- [Given data]
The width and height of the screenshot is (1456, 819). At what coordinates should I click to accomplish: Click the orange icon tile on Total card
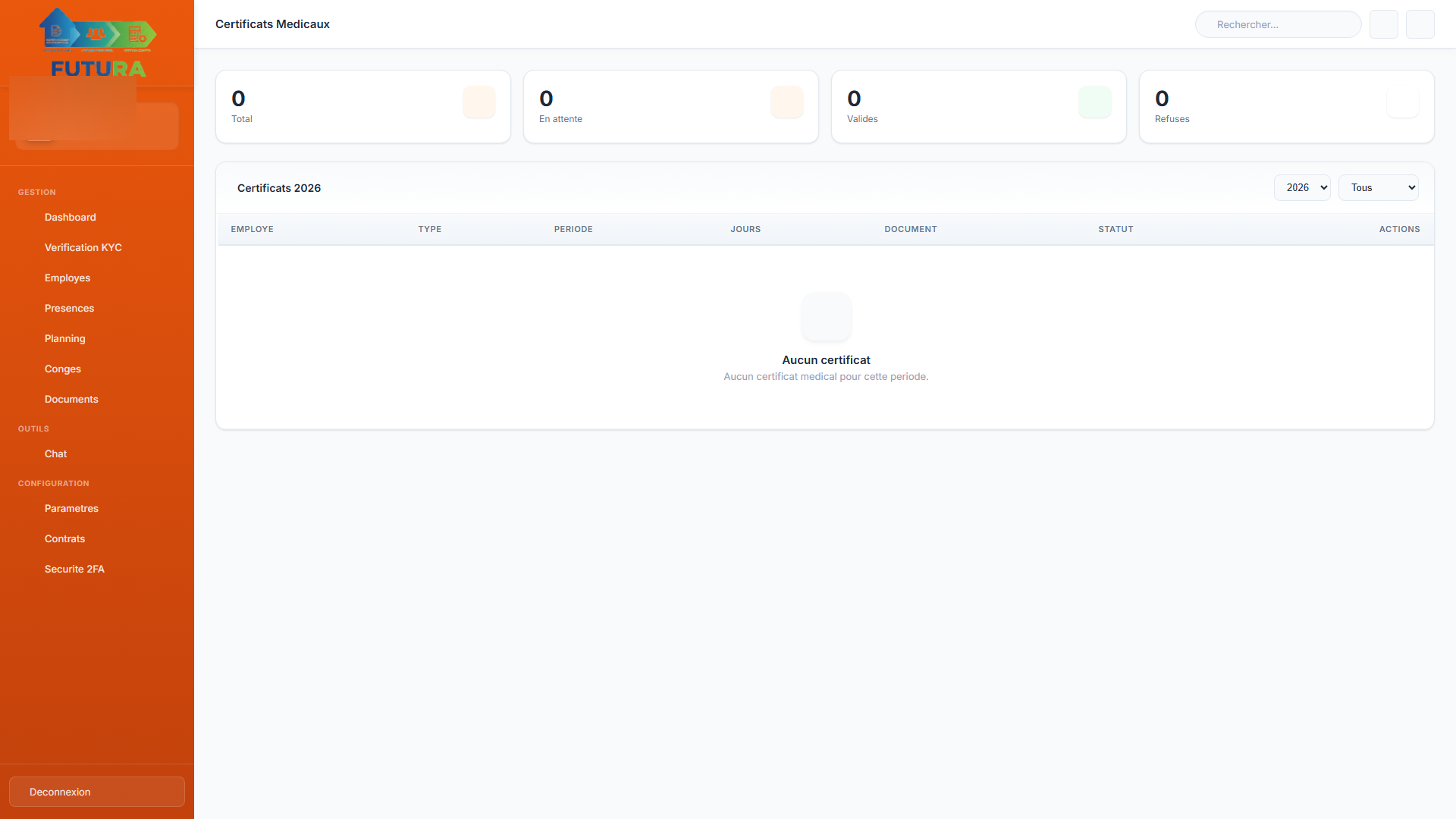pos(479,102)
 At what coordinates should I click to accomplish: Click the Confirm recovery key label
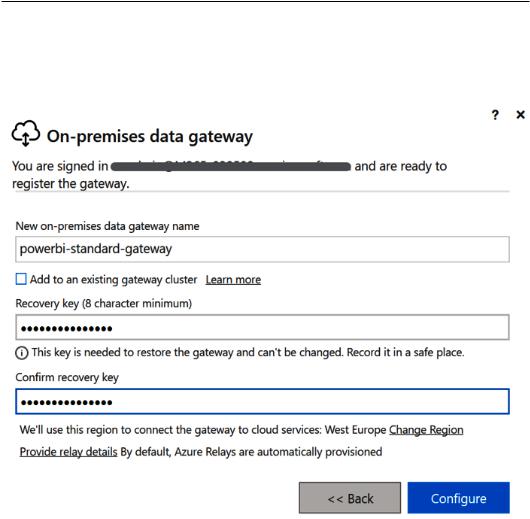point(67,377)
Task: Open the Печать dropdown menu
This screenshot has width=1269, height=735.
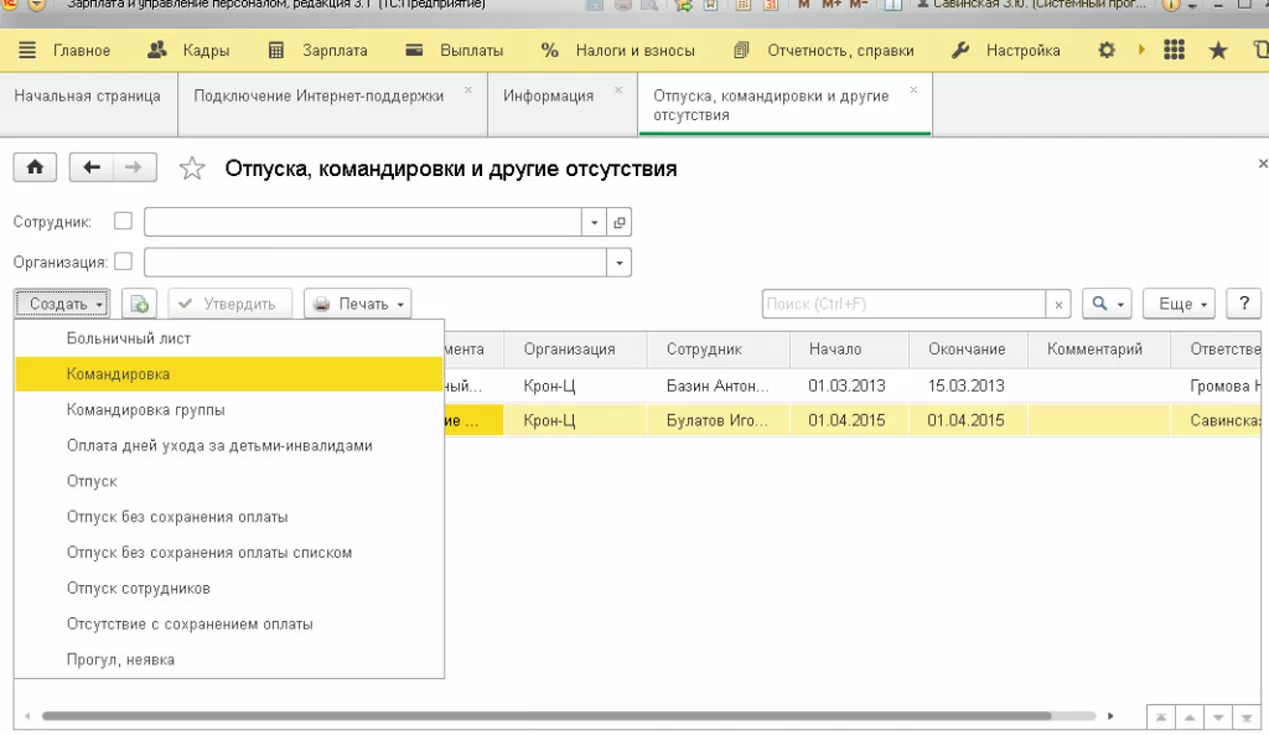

- [What the exercise asks]
Copy out every line of the records above word for word, leaving out the pictures.

- [Solution to this task]
The width and height of the screenshot is (1456, 819). At what coordinates should I click to accomplish: Click the orange icon tile on Total card
pos(479,102)
 At what coordinates should I click to accomplish: Click the Confirm recovery key label
point(67,377)
Task: Open the Печать dropdown menu
This screenshot has width=1269, height=735.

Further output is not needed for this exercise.